Western Corporate Federal Credit Union has published an instructional document to help credit unions protect themselves from fraudulent electronic financial transactions.
"The Information Security and Risk Mitigation Guide" provides information on implementing security controls on ACH applications and workstations. It also offers ways to reduce technology intrusion risk, regardless of software application.
The guide comes on the heels of a Sept. 9 NCUA letter to credit unions, 09-FRAUD-02, that addresses ACH fraud. In it, the regulator alerted credit unions that compromised log in credentials were resulting in increased fraudulent EFTs.
"Web-based EFT origination applications are being targeted by malicious software, including Trojan horse programs, key loggers, and others to circumvent online authentication methods," said NCUA Director of Examination and Insurance Melinda Love, author of the letter. "These types of malicious code can infect computers when visiting a website or opening an e-mail attachment and are difficult to detect because they lie dormant until the online banking session is initiated."

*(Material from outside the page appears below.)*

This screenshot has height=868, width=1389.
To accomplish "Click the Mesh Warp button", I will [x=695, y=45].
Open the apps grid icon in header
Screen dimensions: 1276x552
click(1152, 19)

Love recommended credit unions implement information security best practices and comprehensive technology solutions to mitigate such risk.
The explosive growth in EFTs has almost paved the way for fraud, said Robert Brown, WesCorp director of internet security. Brown and his team led the effort to develop the 28-page guide.
"All it takes is the wrong click that installs a piece of malicious software stealing your user names and passwords, and the bad guy very quickly has control of your electronic funds," Brown said. "Our guide provides an easy-to-understand and cost-effective way for credit unions to identify the top threats and risks to their systems and some of the controls they can put into place to mitigate those threats, reducing the risks of being comprised and losing money to fraud, specifically around ACH and electronic funds transfers."
Though the manual is intended for WesCorp members who use the San Dimas, Calif.-based corporate's ACH system, it will also be made available to all credit unions nationwide, upon request.